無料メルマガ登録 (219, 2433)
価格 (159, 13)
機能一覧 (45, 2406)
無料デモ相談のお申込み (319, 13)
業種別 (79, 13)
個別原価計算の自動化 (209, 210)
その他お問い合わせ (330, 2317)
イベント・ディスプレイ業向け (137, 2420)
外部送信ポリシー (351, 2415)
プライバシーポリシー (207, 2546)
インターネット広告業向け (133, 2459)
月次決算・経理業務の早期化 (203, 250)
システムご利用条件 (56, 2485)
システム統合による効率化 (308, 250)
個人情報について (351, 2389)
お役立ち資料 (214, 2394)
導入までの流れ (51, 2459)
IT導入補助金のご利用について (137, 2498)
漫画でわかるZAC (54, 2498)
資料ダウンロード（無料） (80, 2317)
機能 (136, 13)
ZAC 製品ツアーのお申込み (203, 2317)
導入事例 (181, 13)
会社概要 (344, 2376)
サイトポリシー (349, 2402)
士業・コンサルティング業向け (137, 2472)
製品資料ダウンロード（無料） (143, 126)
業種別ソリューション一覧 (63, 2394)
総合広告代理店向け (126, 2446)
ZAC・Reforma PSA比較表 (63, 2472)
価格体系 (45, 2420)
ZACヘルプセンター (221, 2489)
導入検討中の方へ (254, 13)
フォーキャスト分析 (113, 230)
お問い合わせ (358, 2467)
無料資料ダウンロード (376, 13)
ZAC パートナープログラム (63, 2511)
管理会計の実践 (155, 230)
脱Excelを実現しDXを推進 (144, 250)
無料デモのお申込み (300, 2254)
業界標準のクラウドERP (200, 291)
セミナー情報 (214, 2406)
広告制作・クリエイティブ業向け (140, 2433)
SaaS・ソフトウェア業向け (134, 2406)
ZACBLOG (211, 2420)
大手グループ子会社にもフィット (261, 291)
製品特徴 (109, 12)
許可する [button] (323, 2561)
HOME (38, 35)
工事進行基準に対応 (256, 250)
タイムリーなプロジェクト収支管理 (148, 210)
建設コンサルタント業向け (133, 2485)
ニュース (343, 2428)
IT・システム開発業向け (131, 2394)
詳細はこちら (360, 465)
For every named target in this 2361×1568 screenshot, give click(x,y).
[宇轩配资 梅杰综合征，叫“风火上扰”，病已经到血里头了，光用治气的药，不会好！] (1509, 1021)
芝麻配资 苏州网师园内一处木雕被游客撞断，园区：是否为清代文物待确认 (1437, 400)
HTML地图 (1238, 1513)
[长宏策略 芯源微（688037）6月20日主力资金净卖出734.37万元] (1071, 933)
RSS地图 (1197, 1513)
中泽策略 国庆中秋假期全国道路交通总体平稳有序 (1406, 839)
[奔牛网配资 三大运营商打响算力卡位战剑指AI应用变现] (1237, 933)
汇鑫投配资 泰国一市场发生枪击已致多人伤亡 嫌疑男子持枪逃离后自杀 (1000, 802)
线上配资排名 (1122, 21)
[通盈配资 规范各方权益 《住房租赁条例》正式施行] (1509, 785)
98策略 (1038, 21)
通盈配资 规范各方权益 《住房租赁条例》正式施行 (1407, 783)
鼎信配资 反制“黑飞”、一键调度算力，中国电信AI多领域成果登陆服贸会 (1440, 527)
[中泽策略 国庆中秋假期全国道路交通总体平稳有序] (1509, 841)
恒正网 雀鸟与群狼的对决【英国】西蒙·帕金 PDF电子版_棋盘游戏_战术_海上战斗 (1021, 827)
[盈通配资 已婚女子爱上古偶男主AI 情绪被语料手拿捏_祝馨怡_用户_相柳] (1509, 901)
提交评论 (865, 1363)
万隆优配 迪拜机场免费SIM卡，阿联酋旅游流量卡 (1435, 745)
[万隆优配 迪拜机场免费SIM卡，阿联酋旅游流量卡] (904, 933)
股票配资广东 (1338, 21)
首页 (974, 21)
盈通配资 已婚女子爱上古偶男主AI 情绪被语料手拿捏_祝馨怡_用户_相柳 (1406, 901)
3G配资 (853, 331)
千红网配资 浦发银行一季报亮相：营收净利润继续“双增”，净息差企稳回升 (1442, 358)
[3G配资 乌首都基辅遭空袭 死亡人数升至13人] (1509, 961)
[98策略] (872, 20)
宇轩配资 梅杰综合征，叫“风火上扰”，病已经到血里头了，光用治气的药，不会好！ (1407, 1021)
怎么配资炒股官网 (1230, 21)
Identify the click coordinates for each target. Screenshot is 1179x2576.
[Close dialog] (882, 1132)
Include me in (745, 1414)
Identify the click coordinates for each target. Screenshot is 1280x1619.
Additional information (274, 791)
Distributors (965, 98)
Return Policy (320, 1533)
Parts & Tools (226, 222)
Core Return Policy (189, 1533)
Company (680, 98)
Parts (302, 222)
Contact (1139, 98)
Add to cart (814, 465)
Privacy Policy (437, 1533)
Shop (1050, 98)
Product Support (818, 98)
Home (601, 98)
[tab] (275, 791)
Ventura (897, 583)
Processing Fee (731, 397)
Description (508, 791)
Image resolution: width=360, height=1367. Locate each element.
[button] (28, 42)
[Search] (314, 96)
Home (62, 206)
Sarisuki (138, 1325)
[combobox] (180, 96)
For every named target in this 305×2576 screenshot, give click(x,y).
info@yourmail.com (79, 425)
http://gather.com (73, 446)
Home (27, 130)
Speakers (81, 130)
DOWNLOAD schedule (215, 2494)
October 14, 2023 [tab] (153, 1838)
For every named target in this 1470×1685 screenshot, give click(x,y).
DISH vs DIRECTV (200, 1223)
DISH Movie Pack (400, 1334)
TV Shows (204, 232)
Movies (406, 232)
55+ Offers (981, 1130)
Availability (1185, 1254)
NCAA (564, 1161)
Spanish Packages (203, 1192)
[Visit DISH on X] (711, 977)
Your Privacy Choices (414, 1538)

* * * * * * * * *

REQUIRED ACTION ▸ In the records above, how many lines include "光用治气的药"? Give that number and nothing more.

PROBLEM SOLUTION ▸ 2